▶ WHAT THE TASK ASKS
Search the entries for the word "accomplish". Copy every line where it turns up.

▶ DATA SHOWN
───
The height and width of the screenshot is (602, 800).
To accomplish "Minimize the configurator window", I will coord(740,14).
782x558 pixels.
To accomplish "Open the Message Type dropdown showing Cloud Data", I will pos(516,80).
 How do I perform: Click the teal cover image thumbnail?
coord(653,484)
───
▶ RESPONSE
To accomplish "Minimize the configurator window", I will coord(740,14).
To accomplish "Open the Message Type dropdown showing Cloud Data", I will pos(516,80).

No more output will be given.